What this task involves: Leaving out all pictures, write down exactly the lines from the one containing "Viewport: 723px width, 497px height." through the last line of the material.

Task inputs:
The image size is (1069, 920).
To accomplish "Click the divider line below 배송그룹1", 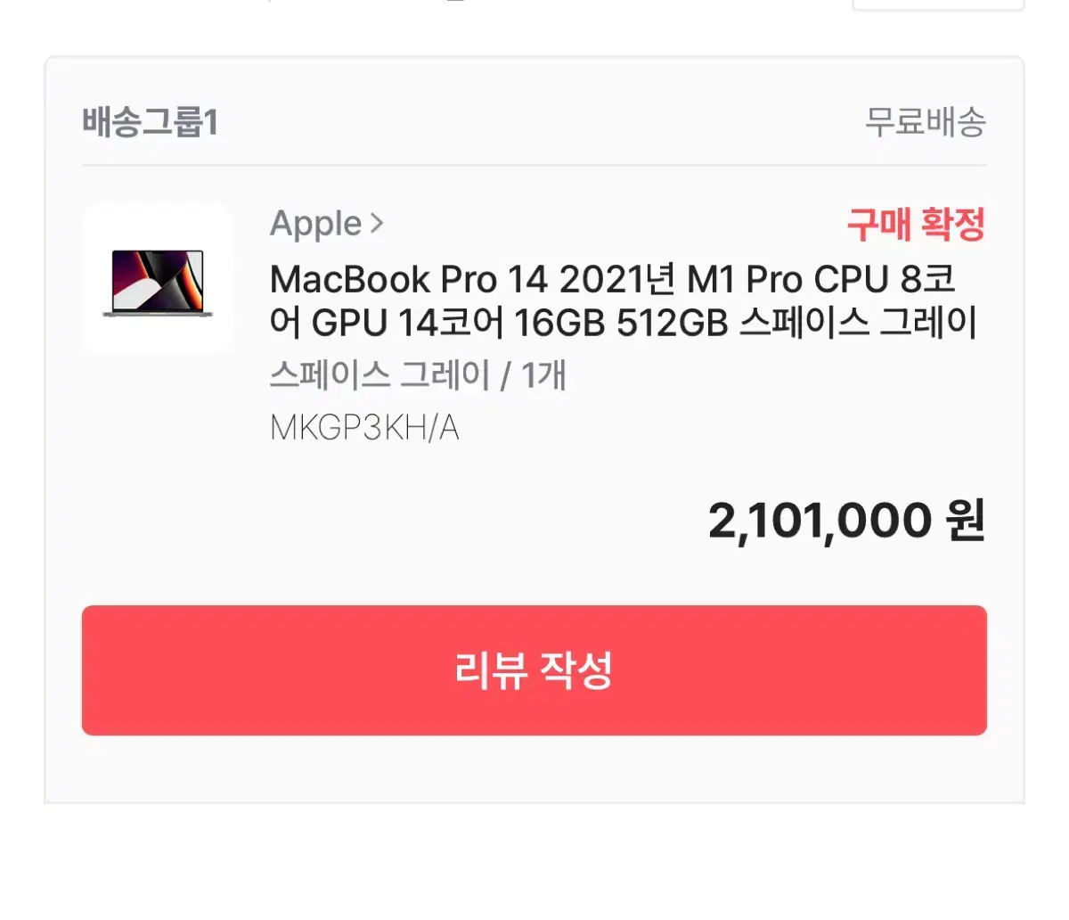I will coord(535,166).
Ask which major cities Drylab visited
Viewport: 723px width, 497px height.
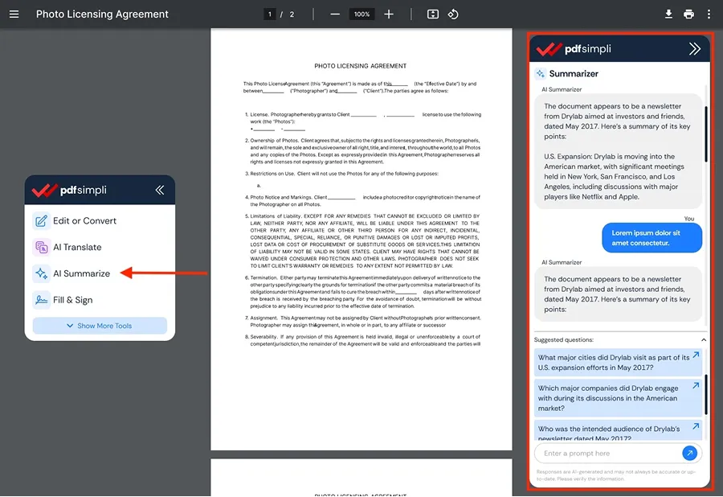click(x=614, y=363)
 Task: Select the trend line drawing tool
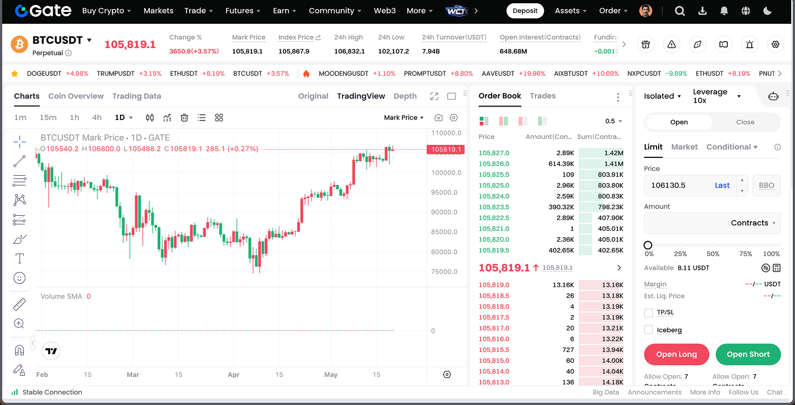pyautogui.click(x=19, y=161)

Answer to the exercise:
Viewport: 723px width, 497px height.
click(x=614, y=363)
 Task: Select the trend line drawing tool
pyautogui.click(x=19, y=161)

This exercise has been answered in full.